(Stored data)
════════

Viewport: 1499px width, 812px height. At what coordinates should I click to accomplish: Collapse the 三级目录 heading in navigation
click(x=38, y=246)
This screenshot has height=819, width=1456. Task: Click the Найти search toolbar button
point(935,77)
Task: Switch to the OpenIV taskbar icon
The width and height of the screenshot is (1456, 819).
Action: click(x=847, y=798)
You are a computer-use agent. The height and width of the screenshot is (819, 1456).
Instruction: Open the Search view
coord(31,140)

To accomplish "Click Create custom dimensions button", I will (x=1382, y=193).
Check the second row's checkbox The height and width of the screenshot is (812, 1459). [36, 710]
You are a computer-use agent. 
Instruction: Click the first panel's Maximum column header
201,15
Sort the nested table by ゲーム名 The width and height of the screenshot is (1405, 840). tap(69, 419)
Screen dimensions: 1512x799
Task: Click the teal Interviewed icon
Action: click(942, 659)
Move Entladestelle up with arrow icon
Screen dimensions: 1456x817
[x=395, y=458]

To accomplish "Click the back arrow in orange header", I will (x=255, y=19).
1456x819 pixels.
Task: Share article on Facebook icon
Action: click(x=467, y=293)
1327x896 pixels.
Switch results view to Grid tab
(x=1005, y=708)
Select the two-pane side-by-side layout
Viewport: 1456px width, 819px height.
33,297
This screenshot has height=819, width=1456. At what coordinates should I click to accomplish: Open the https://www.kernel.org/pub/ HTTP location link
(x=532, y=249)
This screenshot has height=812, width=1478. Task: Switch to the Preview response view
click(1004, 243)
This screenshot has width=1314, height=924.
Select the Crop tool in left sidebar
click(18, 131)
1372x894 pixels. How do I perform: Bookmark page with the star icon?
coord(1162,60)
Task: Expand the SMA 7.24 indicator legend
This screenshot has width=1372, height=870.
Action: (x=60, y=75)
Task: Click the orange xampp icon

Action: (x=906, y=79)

════════

### YOUR INSTRUCTIONS
Nothing beyond the line that contains "You are a computer-use agent. The" belongs in the answer; reproduce the entries exactly from their first line through it.

### FINISHED TASK
Viewport: 1499px width, 812px height. At what coordinates should I click to accomplish: Collapse the 三级目录 heading in navigation
click(x=38, y=246)
This screenshot has height=819, width=1456. Task: Click the Найти search toolbar button
point(935,77)
Task: Switch to the OpenIV taskbar icon
The width and height of the screenshot is (1456, 819).
Action: click(x=847, y=798)
You are a computer-use agent. The height and width of the screenshot is (819, 1456).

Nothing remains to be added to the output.